The lawsuit is seeking unspecified economic damages for the Jones family to help them pay for medical bills and attempt to return to the life they had before the surgery.

"We lived comfortably," April said. "You know, today is...where do we stand tomorrow? My husband has always been a strong man and I will just have to do my part as a wife. Now, I'm everything. I have to take care of my husband, the house, I was doing the church."

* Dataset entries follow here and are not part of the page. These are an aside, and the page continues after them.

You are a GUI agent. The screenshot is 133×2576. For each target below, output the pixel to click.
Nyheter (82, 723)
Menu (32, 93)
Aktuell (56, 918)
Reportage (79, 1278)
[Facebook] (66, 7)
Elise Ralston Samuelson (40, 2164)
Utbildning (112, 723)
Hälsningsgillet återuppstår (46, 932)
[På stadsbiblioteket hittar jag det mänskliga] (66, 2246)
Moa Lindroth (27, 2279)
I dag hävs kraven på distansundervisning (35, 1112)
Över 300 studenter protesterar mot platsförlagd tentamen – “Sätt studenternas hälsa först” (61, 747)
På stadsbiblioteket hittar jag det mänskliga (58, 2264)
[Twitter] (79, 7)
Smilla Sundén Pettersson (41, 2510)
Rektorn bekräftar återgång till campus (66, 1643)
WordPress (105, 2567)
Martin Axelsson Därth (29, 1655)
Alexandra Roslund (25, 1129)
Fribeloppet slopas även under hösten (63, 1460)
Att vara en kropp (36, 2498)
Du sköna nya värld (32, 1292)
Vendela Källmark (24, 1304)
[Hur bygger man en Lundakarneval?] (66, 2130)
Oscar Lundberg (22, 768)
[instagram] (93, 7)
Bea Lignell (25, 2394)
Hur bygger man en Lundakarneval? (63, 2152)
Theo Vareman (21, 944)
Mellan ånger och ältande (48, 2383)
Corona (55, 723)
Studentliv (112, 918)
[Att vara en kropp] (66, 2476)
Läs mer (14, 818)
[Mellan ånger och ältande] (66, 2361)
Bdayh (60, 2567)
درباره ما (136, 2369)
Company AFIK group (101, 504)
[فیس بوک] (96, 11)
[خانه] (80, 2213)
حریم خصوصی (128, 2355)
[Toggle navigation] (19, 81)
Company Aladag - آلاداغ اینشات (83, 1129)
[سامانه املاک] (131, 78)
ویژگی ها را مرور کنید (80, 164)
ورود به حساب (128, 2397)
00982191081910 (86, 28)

Bishop said he trusted the cross on the hospital.

"When it came to Loma Linda, I trusted in the cross," Bishop said. "When I went to that building, I looked at that cross and I trusted that you know, but then I also had to understand that a cross can go both ways."

Bishop's lawyer Ben Meiselas, from the law firm Geragos and Geragos, said he hopes the lawsuit prevents any hospital from treating their patients the way his client was treated.

"It's shedding light on what's taken place at Loma Linda. How they've callously disregarded his life so that other patients there recognize their patients' rights so they can be advocates for themselves or that they can reach out to advocates so that this doesn't happen to them," he said.

For Bishop, he's thankful he can still do what he loves.

"Still preaching, in the wheelchair. That's not going to stop. That's going to go till the day I die," he said.

Bishop still has many health issues and has had several visits to the doctor's office for follow ups. He hopes to get fitted for prosthetics soon.